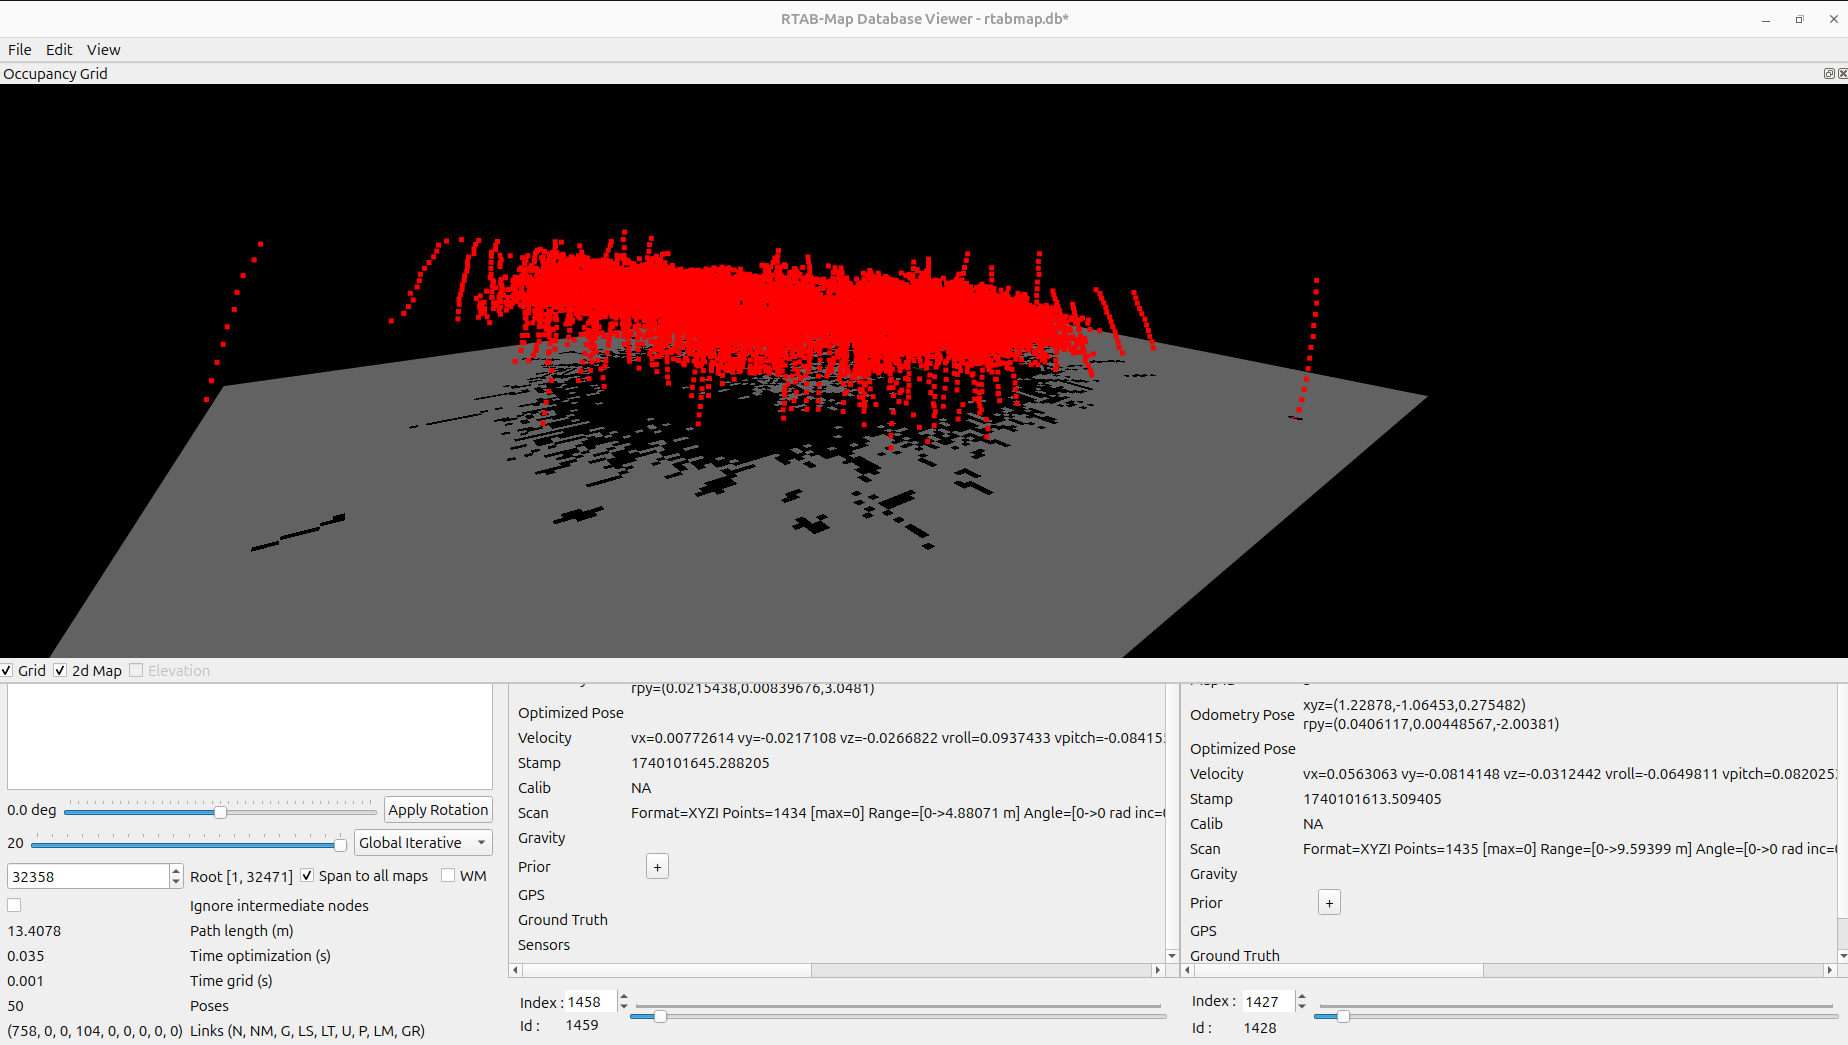1848x1045 pixels.
Task: Open the File menu
Action: pos(19,50)
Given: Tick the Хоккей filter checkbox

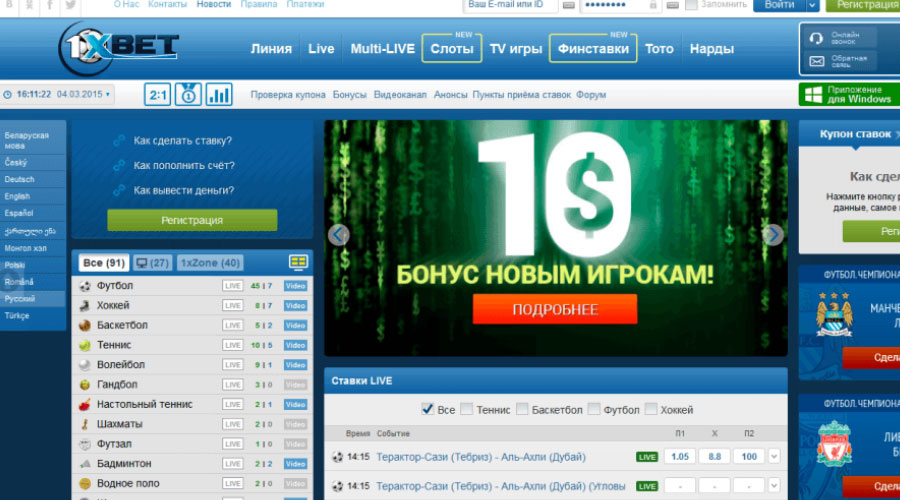Looking at the screenshot, I should tap(651, 409).
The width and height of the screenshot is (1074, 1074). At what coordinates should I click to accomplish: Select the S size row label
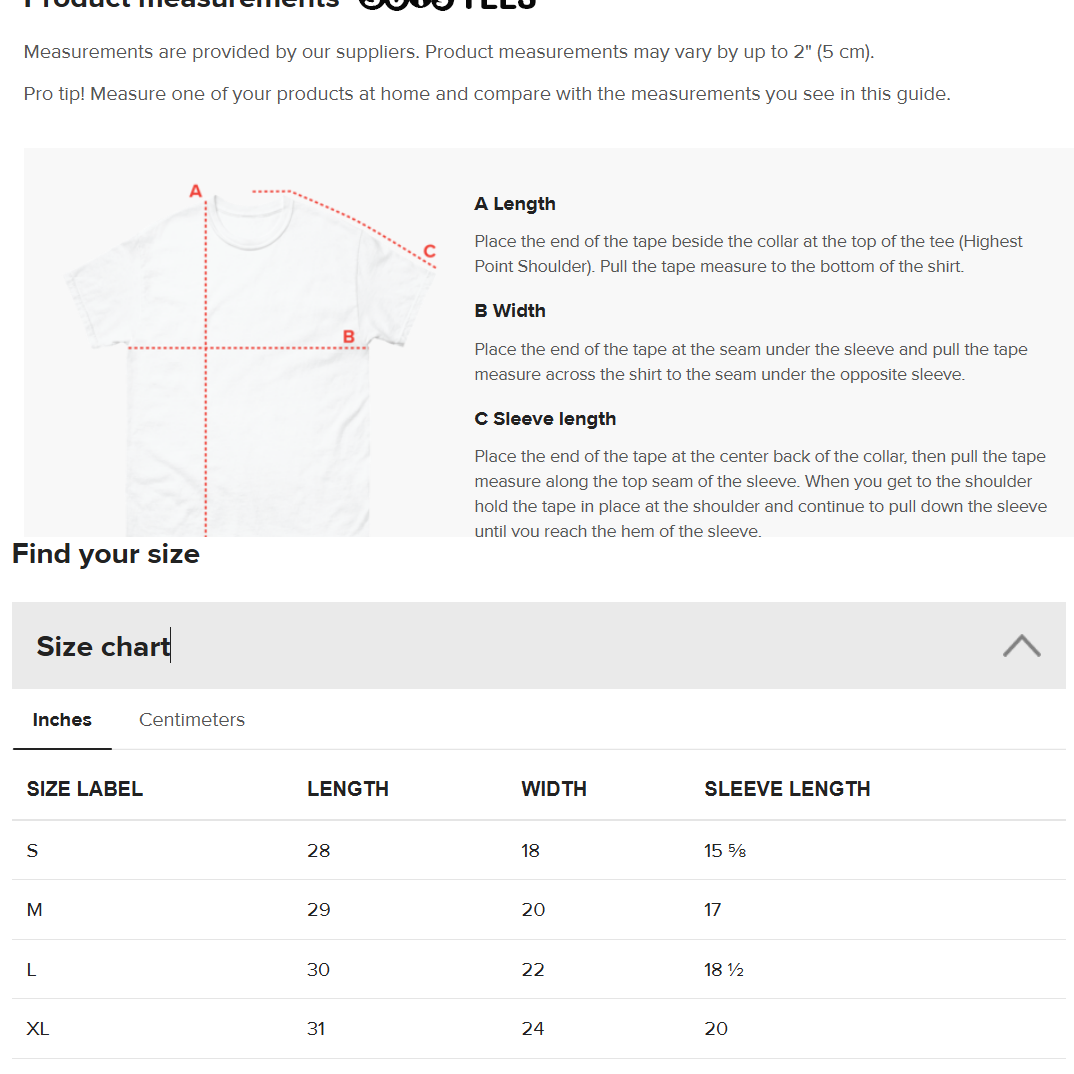coord(33,851)
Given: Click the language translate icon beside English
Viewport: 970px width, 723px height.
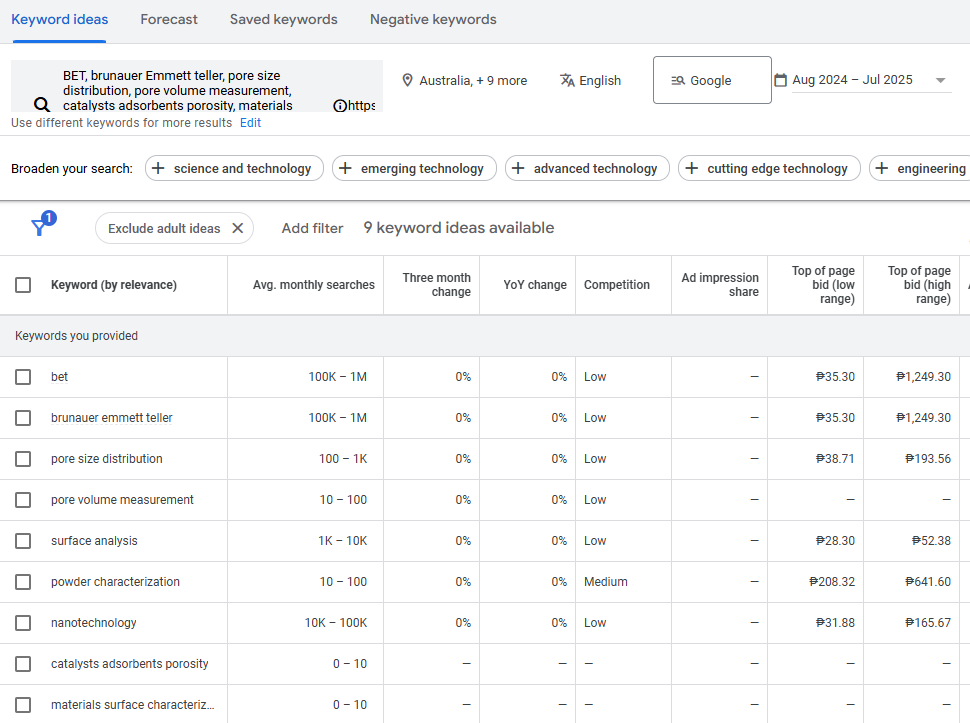Looking at the screenshot, I should pyautogui.click(x=567, y=80).
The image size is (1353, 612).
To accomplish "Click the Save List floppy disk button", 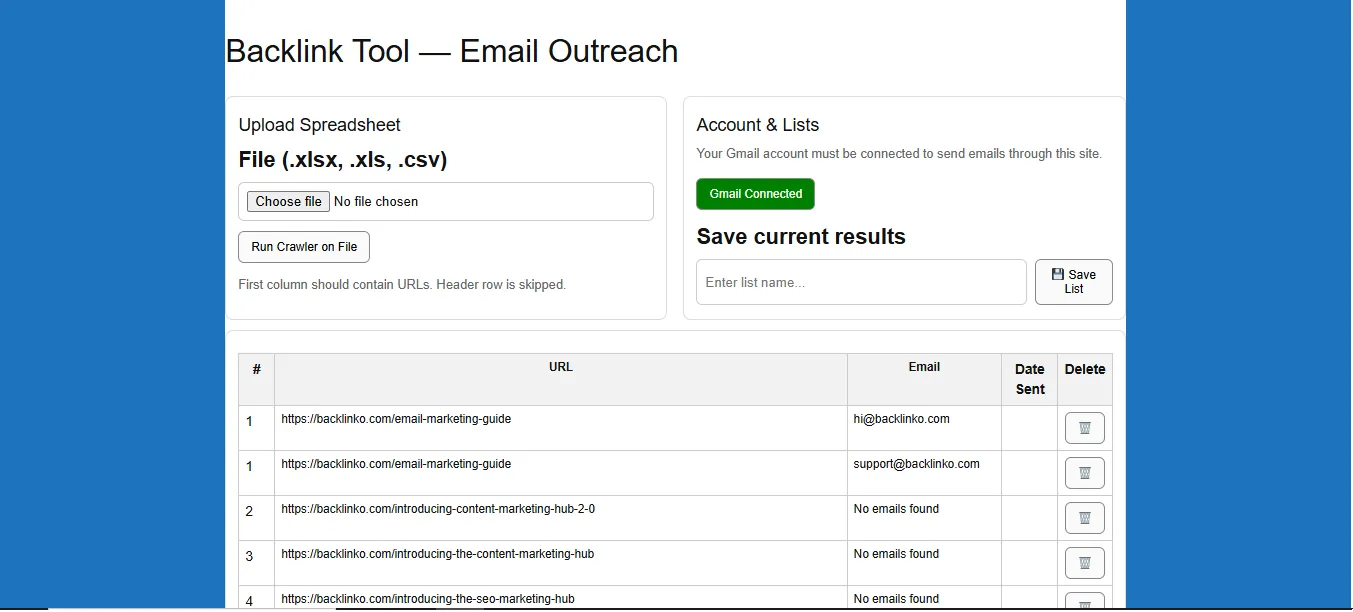I will [1073, 282].
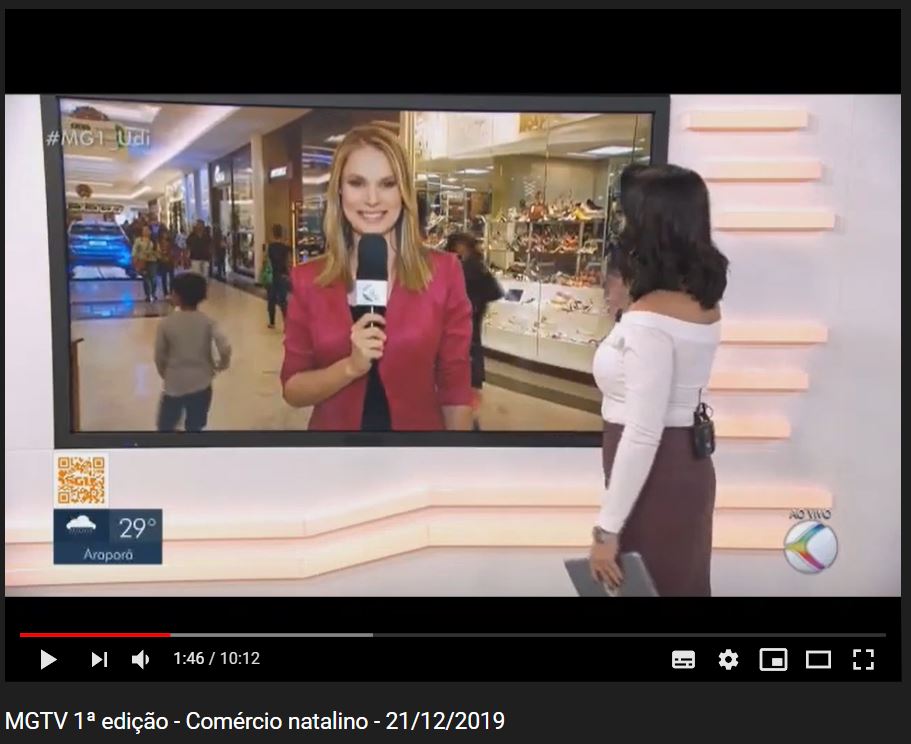Click the #MG1_Udi hashtag overlay
This screenshot has width=911, height=744.
pos(98,138)
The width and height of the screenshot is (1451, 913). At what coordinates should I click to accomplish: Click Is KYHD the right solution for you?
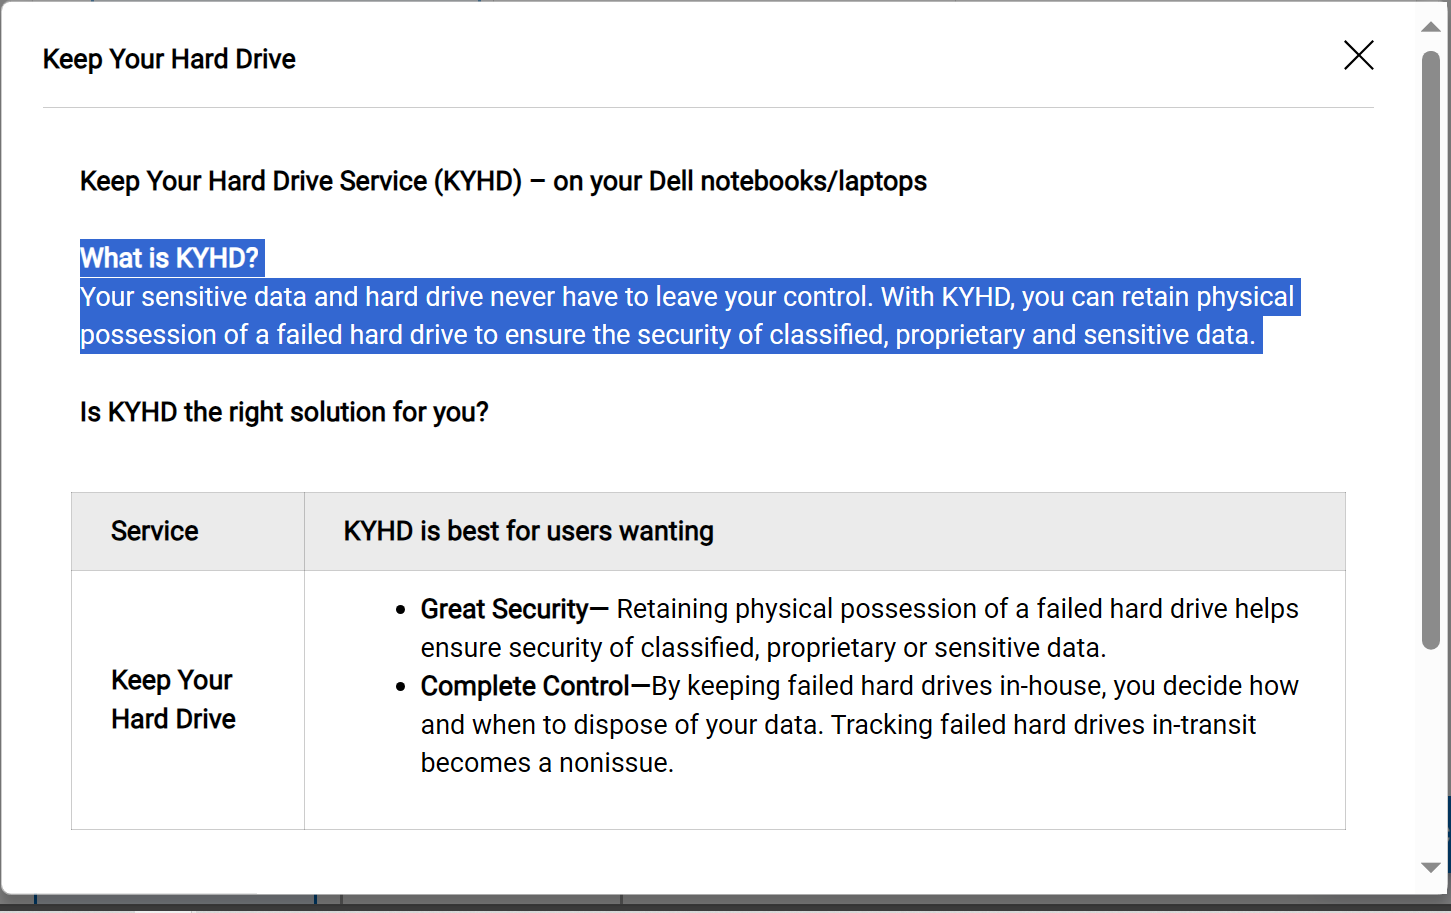(x=284, y=412)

□ □ □ □ □ □ □

§ **AIM OF THE EXERCISE**: After locating the line containing "The width and height of the screenshot is (1451, 913)." in the entries above, repeat only it and each later line through the end, exactly, without any pictures.

§ **SOLUTION TO THIS PROBLEM**:
The width and height of the screenshot is (1451, 913). At what coordinates should I click to accomplish: Click Is KYHD the right solution for you?
(x=284, y=412)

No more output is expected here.